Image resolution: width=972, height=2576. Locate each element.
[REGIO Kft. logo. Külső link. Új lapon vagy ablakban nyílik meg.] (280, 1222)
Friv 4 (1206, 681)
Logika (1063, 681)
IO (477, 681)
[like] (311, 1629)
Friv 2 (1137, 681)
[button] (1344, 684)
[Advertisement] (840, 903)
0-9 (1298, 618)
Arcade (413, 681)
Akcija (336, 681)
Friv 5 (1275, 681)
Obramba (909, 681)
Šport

-------------------------

PROBLEM TO WORK ON:
Starting with the line that contains "[like] (311, 1629)", restate every line through the end of the records above, exactly and with no other lines.

ANSWER BELOW:
[like] (311, 1629)
Friv 2 (1137, 681)
[button] (1344, 684)
[Advertisement] (840, 903)
0-9 (1298, 618)
Arcade (413, 681)
Akcija (336, 681)
Friv 5 (1275, 681)
Obramba (909, 681)
Šport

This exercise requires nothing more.